─── Data in this exercise
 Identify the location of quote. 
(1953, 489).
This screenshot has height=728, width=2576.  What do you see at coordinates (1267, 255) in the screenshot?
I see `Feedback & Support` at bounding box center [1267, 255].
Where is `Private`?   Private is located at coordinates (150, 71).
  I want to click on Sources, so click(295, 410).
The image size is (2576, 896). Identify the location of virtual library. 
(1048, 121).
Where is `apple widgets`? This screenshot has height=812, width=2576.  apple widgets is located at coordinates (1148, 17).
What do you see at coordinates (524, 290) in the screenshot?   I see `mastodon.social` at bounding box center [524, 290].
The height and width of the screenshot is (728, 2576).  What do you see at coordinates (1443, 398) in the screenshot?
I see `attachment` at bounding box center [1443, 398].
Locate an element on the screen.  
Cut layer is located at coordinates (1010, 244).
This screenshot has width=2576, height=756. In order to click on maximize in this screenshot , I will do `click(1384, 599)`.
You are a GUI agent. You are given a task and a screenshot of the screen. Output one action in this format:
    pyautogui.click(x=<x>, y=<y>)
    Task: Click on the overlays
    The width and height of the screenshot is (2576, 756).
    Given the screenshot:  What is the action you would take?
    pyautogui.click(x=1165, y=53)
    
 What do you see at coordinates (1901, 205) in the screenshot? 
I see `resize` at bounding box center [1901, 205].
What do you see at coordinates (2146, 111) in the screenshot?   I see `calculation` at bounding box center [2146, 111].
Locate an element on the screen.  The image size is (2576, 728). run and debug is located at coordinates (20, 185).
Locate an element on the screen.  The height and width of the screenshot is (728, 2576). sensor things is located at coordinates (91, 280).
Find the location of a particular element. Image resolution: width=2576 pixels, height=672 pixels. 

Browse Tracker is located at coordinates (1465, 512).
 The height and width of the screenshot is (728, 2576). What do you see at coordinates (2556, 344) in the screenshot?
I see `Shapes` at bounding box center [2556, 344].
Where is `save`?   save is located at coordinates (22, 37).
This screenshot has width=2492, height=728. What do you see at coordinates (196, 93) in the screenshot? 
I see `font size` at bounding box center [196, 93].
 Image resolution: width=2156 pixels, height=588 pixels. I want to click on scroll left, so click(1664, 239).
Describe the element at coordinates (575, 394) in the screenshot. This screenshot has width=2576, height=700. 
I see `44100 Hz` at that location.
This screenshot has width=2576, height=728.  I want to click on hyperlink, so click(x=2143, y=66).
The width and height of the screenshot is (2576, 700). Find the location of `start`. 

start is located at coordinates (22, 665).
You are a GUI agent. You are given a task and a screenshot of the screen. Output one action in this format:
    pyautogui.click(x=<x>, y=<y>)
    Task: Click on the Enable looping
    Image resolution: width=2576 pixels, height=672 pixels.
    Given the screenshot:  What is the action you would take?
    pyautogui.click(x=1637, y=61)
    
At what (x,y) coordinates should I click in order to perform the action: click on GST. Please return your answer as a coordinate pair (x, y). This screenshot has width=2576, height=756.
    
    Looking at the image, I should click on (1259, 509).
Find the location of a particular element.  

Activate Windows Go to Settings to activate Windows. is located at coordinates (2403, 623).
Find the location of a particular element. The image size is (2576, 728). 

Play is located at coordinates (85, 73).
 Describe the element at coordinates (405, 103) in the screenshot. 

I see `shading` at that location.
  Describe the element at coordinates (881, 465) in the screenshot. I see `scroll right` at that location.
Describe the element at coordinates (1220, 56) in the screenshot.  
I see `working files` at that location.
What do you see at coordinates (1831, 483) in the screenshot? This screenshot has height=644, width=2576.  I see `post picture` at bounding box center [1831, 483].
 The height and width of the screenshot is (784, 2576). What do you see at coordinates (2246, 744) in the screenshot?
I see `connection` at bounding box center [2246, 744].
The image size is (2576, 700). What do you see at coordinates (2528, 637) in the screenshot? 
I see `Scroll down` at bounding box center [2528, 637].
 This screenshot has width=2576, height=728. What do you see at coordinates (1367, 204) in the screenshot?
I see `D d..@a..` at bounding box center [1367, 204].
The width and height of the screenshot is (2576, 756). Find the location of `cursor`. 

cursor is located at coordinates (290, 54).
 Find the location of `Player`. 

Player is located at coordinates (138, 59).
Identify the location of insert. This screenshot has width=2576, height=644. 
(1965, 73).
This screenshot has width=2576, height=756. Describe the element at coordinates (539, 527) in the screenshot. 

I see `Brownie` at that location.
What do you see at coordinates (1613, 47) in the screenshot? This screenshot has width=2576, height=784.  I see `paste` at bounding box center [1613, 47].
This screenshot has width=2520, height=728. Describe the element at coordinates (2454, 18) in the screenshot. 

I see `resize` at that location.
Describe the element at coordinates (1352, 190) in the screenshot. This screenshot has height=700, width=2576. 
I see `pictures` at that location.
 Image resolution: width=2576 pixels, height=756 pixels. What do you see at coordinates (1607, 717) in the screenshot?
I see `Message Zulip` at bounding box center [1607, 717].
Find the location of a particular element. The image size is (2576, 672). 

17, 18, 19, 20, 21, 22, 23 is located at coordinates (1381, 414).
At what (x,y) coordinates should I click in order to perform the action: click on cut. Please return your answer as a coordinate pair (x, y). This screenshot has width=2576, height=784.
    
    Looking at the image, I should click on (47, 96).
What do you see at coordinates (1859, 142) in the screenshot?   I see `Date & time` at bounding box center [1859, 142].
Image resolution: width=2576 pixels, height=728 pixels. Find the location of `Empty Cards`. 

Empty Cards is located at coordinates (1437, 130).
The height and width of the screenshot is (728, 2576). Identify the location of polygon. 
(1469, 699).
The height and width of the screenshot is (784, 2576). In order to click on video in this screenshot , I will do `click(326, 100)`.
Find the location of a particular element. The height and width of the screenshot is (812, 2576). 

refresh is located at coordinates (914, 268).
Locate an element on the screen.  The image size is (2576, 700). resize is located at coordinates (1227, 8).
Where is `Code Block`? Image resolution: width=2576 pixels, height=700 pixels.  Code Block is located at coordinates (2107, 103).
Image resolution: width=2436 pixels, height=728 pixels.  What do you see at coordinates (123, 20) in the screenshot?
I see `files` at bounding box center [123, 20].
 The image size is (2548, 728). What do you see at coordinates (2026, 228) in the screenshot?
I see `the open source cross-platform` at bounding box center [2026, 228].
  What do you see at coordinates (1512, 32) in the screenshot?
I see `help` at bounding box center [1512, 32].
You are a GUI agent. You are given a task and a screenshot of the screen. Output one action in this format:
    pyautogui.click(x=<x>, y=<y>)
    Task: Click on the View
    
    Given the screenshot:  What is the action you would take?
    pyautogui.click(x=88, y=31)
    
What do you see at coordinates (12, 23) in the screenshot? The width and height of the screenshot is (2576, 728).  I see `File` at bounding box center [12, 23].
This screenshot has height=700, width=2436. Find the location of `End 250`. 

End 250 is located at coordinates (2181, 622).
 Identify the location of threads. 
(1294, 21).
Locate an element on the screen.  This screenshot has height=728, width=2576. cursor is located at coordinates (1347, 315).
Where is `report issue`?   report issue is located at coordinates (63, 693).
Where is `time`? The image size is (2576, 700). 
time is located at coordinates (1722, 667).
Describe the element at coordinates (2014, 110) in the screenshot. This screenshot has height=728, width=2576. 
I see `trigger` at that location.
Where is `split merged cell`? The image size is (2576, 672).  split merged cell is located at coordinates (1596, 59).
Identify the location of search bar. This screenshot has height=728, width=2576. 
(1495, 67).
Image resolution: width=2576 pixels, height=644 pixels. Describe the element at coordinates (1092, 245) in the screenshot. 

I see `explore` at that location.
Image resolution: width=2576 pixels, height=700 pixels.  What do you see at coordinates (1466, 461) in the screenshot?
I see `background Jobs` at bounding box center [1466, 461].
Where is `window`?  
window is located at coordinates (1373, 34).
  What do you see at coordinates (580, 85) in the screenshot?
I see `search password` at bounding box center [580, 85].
──────
● The request: Return all of the material above unchanged, line for line.

● Task solution:
 Identify the location of quote. 
(1953, 489).
This screenshot has height=728, width=2576.  What do you see at coordinates (1267, 255) in the screenshot?
I see `Feedback & Support` at bounding box center [1267, 255].
Where is `Private`?   Private is located at coordinates (150, 71).
  I want to click on Sources, so click(295, 410).
The image size is (2576, 896). Identify the location of virtual library. 
(1048, 121).
Where is `apple widgets`? This screenshot has height=812, width=2576.  apple widgets is located at coordinates (1148, 17).
What do you see at coordinates (524, 290) in the screenshot?   I see `mastodon.social` at bounding box center [524, 290].
The height and width of the screenshot is (728, 2576).  What do you see at coordinates (1443, 398) in the screenshot?
I see `attachment` at bounding box center [1443, 398].
Locate an element on the screen.  
Cut layer is located at coordinates (1010, 244).
This screenshot has width=2576, height=756. In order to click on maximize in this screenshot , I will do `click(1384, 599)`.
You are a GUI agent. You are given a task and a screenshot of the screen. Output one action in this format:
    pyautogui.click(x=<x>, y=<y>)
    Task: Click on the overlays
    The width and height of the screenshot is (2576, 756).
    Given the screenshot:  What is the action you would take?
    pyautogui.click(x=1165, y=53)
    
 What do you see at coordinates (1901, 205) in the screenshot? 
I see `resize` at bounding box center [1901, 205].
What do you see at coordinates (2146, 111) in the screenshot?   I see `calculation` at bounding box center [2146, 111].
Locate an element on the screen.  The image size is (2576, 728). run and debug is located at coordinates (20, 185).
Locate an element on the screen.  The height and width of the screenshot is (728, 2576). sensor things is located at coordinates (91, 280).
Find the location of a particular element. Image resolution: width=2576 pixels, height=672 pixels. 

Browse Tracker is located at coordinates (1465, 512).
 The height and width of the screenshot is (728, 2576). What do you see at coordinates (2556, 344) in the screenshot?
I see `Shapes` at bounding box center [2556, 344].
Where is `save`?   save is located at coordinates (22, 37).
This screenshot has width=2492, height=728. What do you see at coordinates (196, 93) in the screenshot? 
I see `font size` at bounding box center [196, 93].
 Image resolution: width=2156 pixels, height=588 pixels. I want to click on scroll left, so click(1664, 239).
Describe the element at coordinates (575, 394) in the screenshot. This screenshot has width=2576, height=700. 
I see `44100 Hz` at that location.
This screenshot has width=2576, height=728.  I want to click on hyperlink, so click(x=2143, y=66).
The width and height of the screenshot is (2576, 700). Find the location of `start`. 

start is located at coordinates (22, 665).
You are a GUI agent. You are given a task and a screenshot of the screen. Output one action in this format:
    pyautogui.click(x=<x>, y=<y>)
    Task: Click on the Enable looping
    Image resolution: width=2576 pixels, height=672 pixels.
    Given the screenshot:  What is the action you would take?
    pyautogui.click(x=1637, y=61)
    
At what (x,y) coordinates should I click in order to perform the action: click on GST. Please return your answer as a coordinate pair (x, y). This screenshot has width=2576, height=756.
    
    Looking at the image, I should click on (1259, 509).
Find the location of a particular element.  

Activate Windows Go to Settings to activate Windows. is located at coordinates (2403, 623).
Find the location of a particular element. The image size is (2576, 728). 

Play is located at coordinates (85, 73).
 Describe the element at coordinates (405, 103) in the screenshot. 

I see `shading` at that location.
  Describe the element at coordinates (881, 465) in the screenshot. I see `scroll right` at that location.
Describe the element at coordinates (1220, 56) in the screenshot.  
I see `working files` at that location.
What do you see at coordinates (1831, 483) in the screenshot? This screenshot has height=644, width=2576.  I see `post picture` at bounding box center [1831, 483].
 The height and width of the screenshot is (784, 2576). What do you see at coordinates (2246, 744) in the screenshot?
I see `connection` at bounding box center [2246, 744].
The image size is (2576, 700). What do you see at coordinates (2528, 637) in the screenshot? 
I see `Scroll down` at bounding box center [2528, 637].
 This screenshot has width=2576, height=728. What do you see at coordinates (1367, 204) in the screenshot?
I see `D d..@a..` at bounding box center [1367, 204].
The width and height of the screenshot is (2576, 756). Find the location of `cursor`. 

cursor is located at coordinates (290, 54).
 Find the location of `Player`. 

Player is located at coordinates (138, 59).
Identify the location of insert. This screenshot has width=2576, height=644. 
(1965, 73).
This screenshot has width=2576, height=756. Describe the element at coordinates (539, 527) in the screenshot. 

I see `Brownie` at that location.
What do you see at coordinates (1613, 47) in the screenshot? This screenshot has width=2576, height=784.  I see `paste` at bounding box center [1613, 47].
This screenshot has width=2520, height=728. Describe the element at coordinates (2454, 18) in the screenshot. 

I see `resize` at that location.
Describe the element at coordinates (1352, 190) in the screenshot. This screenshot has height=700, width=2576. 
I see `pictures` at that location.
 Image resolution: width=2576 pixels, height=756 pixels. What do you see at coordinates (1607, 717) in the screenshot?
I see `Message Zulip` at bounding box center [1607, 717].
Find the location of a particular element. The image size is (2576, 672). 

17, 18, 19, 20, 21, 22, 23 is located at coordinates (1381, 414).
At what (x,y) coordinates should I click in order to perform the action: click on cut. Please return your answer as a coordinate pair (x, y). This screenshot has width=2576, height=784.
    
    Looking at the image, I should click on (47, 96).
What do you see at coordinates (1859, 142) in the screenshot?   I see `Date & time` at bounding box center [1859, 142].
Image resolution: width=2576 pixels, height=728 pixels. Find the location of `Empty Cards`. 

Empty Cards is located at coordinates (1437, 130).
The height and width of the screenshot is (728, 2576). Identify the location of polygon. 
(1469, 699).
The height and width of the screenshot is (784, 2576). In order to click on video in this screenshot , I will do `click(326, 100)`.
Find the location of a particular element. The height and width of the screenshot is (812, 2576). 

refresh is located at coordinates (914, 268).
Locate an element on the screen.  The image size is (2576, 700). resize is located at coordinates (1227, 8).
Where is `Code Block`? Image resolution: width=2576 pixels, height=700 pixels.  Code Block is located at coordinates (2107, 103).
Image resolution: width=2436 pixels, height=728 pixels.  What do you see at coordinates (123, 20) in the screenshot?
I see `files` at bounding box center [123, 20].
 The image size is (2548, 728). What do you see at coordinates (2026, 228) in the screenshot?
I see `the open source cross-platform` at bounding box center [2026, 228].
  What do you see at coordinates (1512, 32) in the screenshot?
I see `help` at bounding box center [1512, 32].
You are a GUI agent. You are given a task and a screenshot of the screen. Output one action in this format:
    pyautogui.click(x=<x>, y=<y>)
    Task: Click on the View
    
    Given the screenshot:  What is the action you would take?
    pyautogui.click(x=88, y=31)
    
What do you see at coordinates (12, 23) in the screenshot? The width and height of the screenshot is (2576, 728).  I see `File` at bounding box center [12, 23].
This screenshot has height=700, width=2436. Find the location of `End 250`. 

End 250 is located at coordinates (2181, 622).
 Identify the location of threads. 
(1294, 21).
Locate an element on the screen.  This screenshot has height=728, width=2576. cursor is located at coordinates (1347, 315).
Where is `report issue`?   report issue is located at coordinates (63, 693).
Where is `time`? The image size is (2576, 700). 
time is located at coordinates (1722, 667).
Describe the element at coordinates (2014, 110) in the screenshot. This screenshot has height=728, width=2576. 
I see `trigger` at that location.
Where is `split merged cell`? The image size is (2576, 672).  split merged cell is located at coordinates (1596, 59).
Identify the location of search bar. This screenshot has height=728, width=2576. 
(1495, 67).
Image resolution: width=2576 pixels, height=644 pixels. Describe the element at coordinates (1092, 245) in the screenshot. 

I see `explore` at that location.
Image resolution: width=2576 pixels, height=700 pixels.  What do you see at coordinates (1466, 461) in the screenshot?
I see `background Jobs` at bounding box center [1466, 461].
Where is `window`?  
window is located at coordinates (1373, 34).
  What do you see at coordinates (580, 85) in the screenshot?
I see `search password` at bounding box center [580, 85].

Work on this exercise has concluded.